» **WHAT THIS TASK INVOLVES**
Could you set down exactly the lines in the records below between the line holding "Task: Expand the" and the line holding "Given: Expand the 85078840 account dropdown", inclusive?

AVAILABLE RECORDS below:

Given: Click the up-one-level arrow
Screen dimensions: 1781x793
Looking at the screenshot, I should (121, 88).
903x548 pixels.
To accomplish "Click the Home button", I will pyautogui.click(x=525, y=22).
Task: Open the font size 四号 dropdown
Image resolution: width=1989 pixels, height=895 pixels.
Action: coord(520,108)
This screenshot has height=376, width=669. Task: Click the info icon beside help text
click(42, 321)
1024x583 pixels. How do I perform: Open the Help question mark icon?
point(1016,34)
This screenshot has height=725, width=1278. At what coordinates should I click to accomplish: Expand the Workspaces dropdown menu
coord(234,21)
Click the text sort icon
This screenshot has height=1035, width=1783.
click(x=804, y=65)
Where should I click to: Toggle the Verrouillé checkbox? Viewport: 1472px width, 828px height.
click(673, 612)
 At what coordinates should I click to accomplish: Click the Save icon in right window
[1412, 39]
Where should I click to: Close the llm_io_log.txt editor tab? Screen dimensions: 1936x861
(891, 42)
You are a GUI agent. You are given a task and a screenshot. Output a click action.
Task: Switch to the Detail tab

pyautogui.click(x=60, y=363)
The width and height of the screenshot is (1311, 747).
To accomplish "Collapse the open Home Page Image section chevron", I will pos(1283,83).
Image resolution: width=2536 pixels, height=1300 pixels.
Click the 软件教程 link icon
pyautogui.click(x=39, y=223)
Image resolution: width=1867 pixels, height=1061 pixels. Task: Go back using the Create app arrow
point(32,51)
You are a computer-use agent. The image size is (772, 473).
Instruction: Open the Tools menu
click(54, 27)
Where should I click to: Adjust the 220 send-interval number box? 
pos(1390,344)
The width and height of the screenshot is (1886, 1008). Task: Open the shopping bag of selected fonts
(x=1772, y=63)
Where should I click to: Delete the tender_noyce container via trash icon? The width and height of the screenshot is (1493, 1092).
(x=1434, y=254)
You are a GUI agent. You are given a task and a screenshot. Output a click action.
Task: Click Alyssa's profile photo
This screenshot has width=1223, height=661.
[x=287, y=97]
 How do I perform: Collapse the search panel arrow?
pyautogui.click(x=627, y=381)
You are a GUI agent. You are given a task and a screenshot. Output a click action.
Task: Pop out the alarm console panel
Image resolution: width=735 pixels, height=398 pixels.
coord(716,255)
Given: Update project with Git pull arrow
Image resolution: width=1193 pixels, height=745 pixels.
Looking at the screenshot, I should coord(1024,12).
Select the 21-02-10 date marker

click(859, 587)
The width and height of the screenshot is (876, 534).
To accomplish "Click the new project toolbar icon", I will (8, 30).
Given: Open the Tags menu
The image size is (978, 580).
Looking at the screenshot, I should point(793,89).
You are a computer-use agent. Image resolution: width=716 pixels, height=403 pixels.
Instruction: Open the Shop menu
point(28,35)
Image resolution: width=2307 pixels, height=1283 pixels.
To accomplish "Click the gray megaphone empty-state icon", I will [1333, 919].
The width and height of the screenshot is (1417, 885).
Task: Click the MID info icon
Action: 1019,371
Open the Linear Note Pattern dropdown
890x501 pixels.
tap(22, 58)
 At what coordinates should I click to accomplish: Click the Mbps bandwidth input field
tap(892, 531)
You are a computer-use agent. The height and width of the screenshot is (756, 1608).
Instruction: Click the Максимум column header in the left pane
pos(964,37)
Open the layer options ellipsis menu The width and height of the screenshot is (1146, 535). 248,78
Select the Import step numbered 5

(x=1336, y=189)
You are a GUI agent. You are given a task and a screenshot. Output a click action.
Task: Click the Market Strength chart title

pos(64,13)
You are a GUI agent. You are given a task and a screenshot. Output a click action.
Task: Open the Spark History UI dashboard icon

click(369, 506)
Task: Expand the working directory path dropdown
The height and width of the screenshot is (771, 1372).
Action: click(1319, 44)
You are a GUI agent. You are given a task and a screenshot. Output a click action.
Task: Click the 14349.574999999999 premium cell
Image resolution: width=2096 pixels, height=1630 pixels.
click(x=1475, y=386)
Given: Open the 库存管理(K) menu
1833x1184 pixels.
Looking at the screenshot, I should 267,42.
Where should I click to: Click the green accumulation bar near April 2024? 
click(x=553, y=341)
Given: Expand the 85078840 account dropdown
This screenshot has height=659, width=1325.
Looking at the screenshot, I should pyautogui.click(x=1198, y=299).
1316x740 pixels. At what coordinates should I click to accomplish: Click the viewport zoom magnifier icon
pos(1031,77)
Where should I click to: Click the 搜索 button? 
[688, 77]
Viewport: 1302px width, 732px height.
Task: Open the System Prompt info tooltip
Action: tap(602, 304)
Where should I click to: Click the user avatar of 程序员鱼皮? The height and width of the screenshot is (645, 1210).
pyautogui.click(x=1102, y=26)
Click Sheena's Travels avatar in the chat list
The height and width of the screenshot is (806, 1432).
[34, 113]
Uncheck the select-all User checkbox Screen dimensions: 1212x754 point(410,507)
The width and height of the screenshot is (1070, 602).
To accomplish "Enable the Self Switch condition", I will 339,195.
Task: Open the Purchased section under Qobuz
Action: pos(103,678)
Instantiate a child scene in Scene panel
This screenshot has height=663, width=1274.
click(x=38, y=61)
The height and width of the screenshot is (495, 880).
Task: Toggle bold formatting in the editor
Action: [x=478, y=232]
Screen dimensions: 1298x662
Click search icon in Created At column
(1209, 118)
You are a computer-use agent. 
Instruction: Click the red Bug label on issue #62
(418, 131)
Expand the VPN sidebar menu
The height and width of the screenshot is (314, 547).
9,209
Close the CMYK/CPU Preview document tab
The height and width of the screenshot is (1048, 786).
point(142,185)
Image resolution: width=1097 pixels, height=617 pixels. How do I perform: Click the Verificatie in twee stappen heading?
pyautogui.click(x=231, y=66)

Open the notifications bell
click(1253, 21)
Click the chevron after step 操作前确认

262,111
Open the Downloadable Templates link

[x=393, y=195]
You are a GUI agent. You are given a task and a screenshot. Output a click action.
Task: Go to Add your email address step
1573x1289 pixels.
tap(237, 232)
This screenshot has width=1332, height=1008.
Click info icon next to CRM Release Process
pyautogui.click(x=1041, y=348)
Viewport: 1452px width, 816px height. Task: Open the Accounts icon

End of AVAILABLE RECORDS.

» **WRITTEN SOLUTION**
Task: Expand the working directory path dropdown
The height and width of the screenshot is (771, 1372).
Action: click(1319, 44)
You are a GUI agent. You are given a task and a screenshot. Output a click action.
Task: Click the 14349.574999999999 premium cell
Image resolution: width=2096 pixels, height=1630 pixels.
click(x=1475, y=386)
Given: Open the 库存管理(K) menu
1833x1184 pixels.
Looking at the screenshot, I should 267,42.
Where should I click to: Click the green accumulation bar near April 2024? 
click(x=553, y=341)
Given: Expand the 85078840 account dropdown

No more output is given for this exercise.